» **Material for the task**:

_ _ _

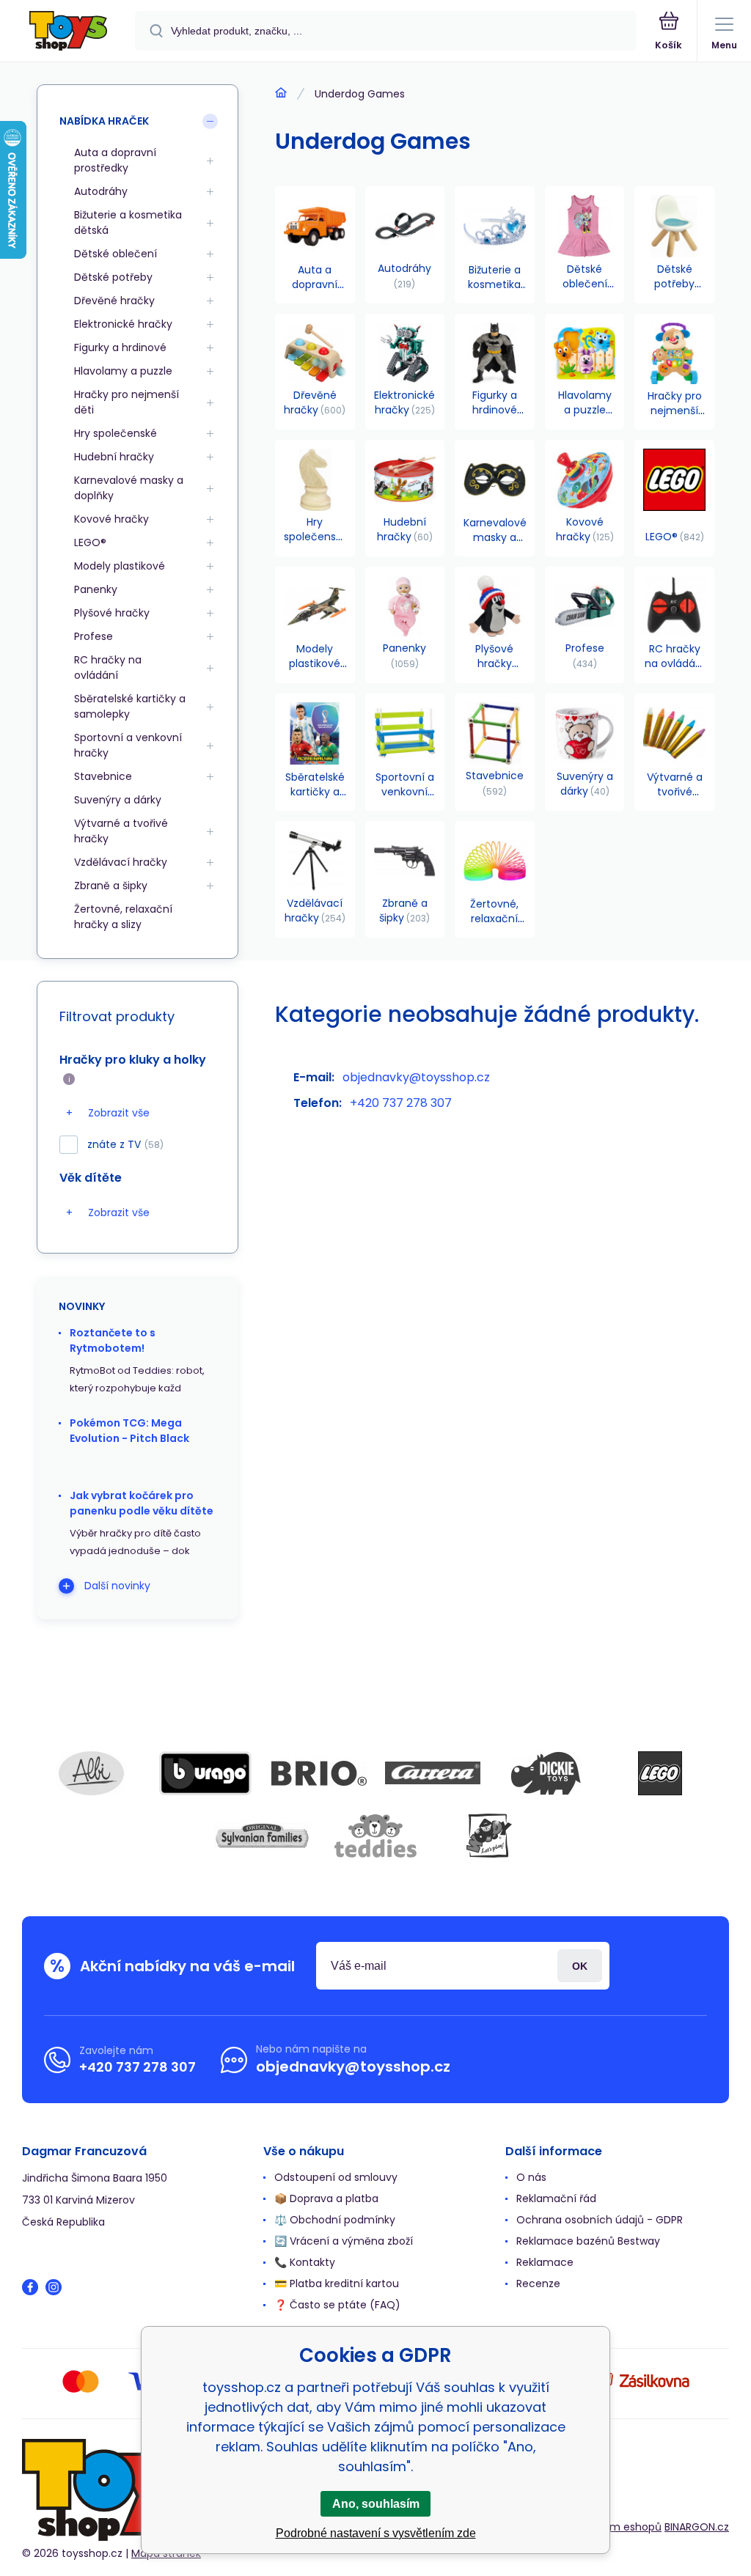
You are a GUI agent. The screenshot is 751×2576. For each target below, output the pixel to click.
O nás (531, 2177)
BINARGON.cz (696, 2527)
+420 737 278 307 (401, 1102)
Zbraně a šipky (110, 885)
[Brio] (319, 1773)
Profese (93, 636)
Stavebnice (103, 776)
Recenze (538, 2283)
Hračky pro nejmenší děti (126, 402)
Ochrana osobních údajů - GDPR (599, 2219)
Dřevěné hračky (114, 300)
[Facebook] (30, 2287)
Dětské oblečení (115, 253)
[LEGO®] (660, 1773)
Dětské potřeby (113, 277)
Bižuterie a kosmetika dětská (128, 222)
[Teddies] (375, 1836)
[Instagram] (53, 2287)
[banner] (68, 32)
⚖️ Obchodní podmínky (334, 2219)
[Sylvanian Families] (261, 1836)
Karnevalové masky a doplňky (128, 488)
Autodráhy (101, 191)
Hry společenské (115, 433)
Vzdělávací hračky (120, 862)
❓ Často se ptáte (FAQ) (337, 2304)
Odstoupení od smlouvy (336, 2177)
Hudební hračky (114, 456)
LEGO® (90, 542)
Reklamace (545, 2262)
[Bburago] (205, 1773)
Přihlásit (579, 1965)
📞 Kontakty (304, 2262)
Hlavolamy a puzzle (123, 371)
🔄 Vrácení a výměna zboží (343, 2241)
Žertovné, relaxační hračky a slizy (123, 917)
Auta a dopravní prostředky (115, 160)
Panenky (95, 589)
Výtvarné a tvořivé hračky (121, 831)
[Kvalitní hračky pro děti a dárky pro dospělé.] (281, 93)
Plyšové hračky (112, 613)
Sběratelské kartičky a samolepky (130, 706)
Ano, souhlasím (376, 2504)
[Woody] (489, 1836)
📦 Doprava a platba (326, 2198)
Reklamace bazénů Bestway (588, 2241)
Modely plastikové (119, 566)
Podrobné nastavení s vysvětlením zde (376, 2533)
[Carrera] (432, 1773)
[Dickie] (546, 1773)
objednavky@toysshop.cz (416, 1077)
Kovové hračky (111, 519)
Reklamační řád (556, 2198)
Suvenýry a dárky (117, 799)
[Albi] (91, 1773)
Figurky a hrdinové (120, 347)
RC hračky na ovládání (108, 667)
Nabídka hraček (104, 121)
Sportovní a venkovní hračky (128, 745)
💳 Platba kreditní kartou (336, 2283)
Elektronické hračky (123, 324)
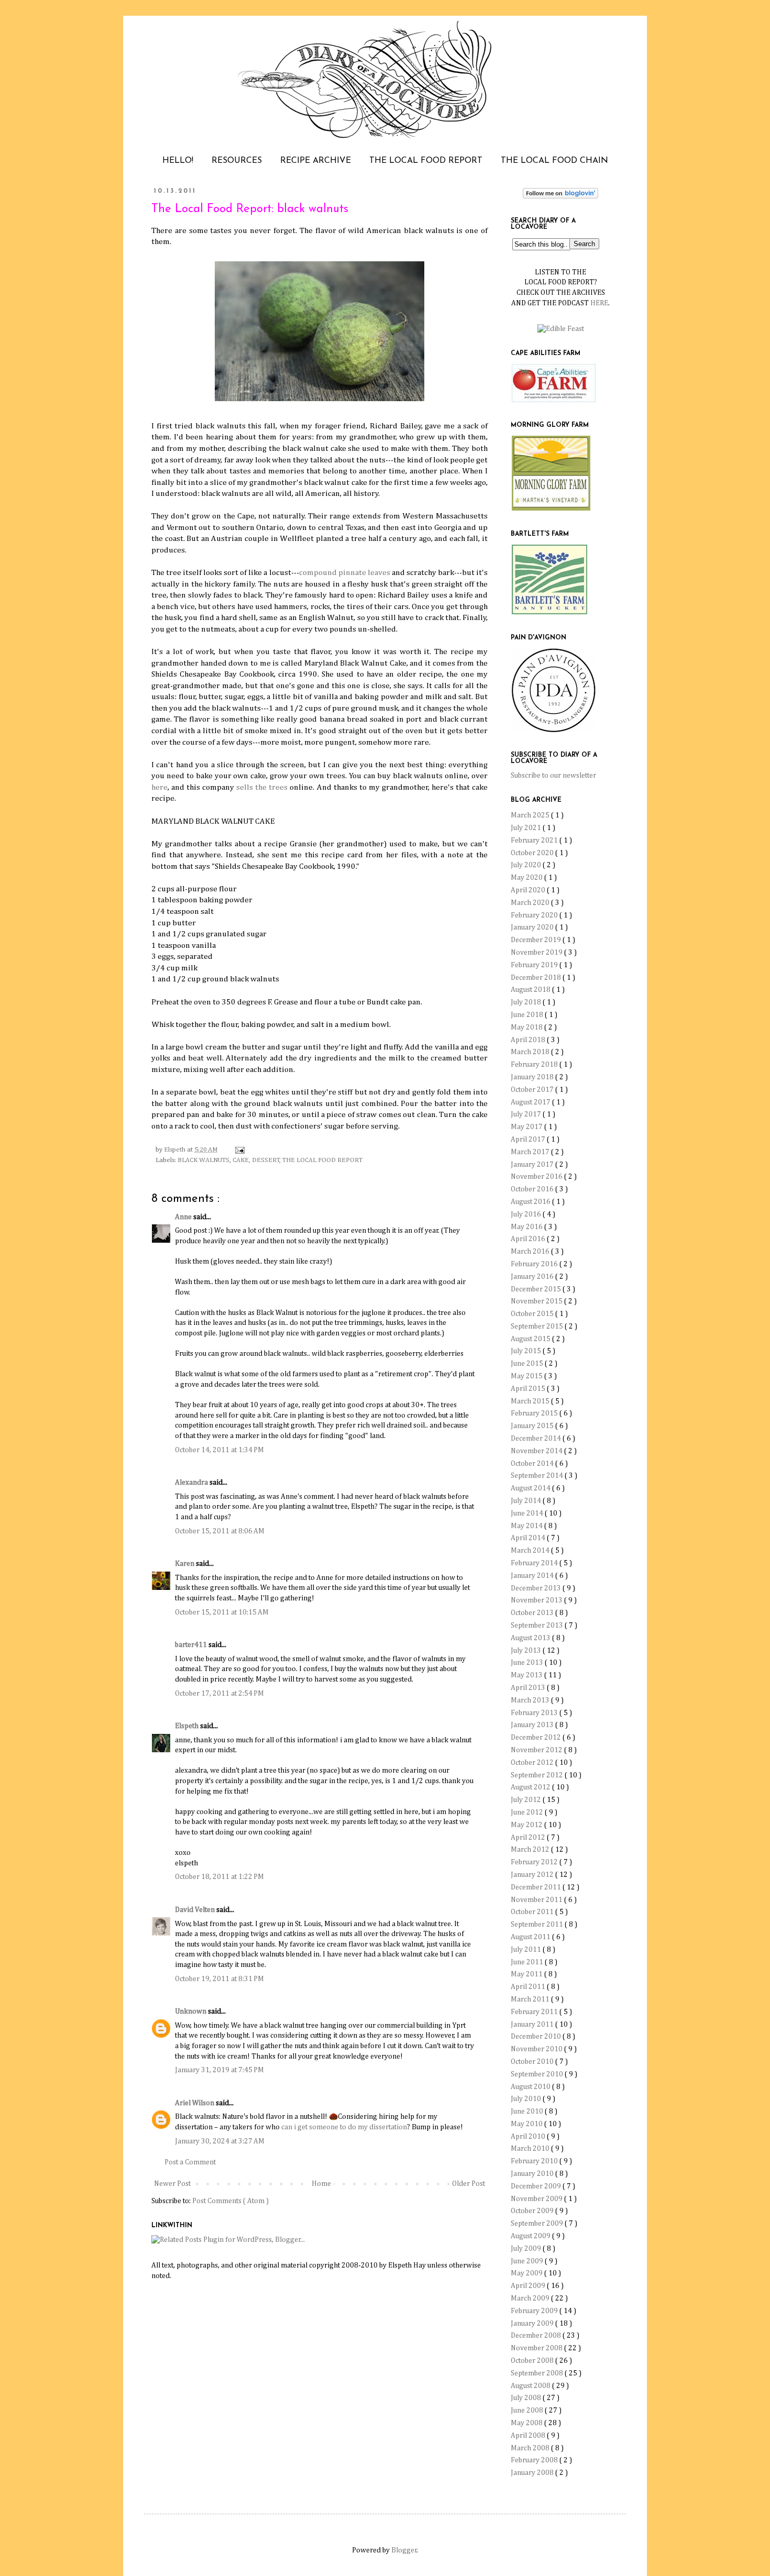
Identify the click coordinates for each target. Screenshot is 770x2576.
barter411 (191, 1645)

_ _ _

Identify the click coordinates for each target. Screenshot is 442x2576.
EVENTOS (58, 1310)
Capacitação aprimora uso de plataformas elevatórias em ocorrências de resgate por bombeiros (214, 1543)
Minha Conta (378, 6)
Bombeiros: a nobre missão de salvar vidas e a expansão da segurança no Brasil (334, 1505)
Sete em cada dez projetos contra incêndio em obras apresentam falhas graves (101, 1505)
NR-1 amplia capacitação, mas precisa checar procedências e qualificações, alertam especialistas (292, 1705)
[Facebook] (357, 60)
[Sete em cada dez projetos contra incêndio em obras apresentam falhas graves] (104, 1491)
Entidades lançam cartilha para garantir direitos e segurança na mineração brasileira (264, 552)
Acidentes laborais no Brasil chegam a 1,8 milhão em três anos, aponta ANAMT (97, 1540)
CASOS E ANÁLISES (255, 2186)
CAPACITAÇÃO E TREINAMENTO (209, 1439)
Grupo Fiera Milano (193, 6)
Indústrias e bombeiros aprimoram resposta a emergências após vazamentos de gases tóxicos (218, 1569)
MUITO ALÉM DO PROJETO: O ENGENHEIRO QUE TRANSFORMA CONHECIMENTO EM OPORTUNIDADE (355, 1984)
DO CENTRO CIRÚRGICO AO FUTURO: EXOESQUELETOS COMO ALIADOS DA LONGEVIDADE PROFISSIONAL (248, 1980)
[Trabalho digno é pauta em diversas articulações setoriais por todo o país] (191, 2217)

_ _ _

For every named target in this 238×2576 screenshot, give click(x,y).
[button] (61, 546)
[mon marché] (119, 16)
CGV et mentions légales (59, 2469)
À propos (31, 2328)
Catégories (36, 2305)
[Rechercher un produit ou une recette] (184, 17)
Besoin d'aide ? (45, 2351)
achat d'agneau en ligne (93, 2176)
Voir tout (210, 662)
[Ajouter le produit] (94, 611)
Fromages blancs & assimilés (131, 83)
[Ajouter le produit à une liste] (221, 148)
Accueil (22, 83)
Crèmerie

_ _ _

» **The problem**: Taking the lines above, repeat exactly those from the line that contains "Panenky (95, 589)" through the line that contains "[Woody] (489, 1836)", and both of those lines as well. Include nothing else.

» **Solution for this problem**:
Panenky (95, 589)
Výtvarné a tvořivé hračky (121, 831)
[Kvalitní hračky pro děti a dárky pro dospělé.] (281, 93)
Plyšové hračky (112, 613)
Sběratelské kartičky a samolepky (130, 706)
Ano, souhlasím (376, 2504)
[Woody] (489, 1836)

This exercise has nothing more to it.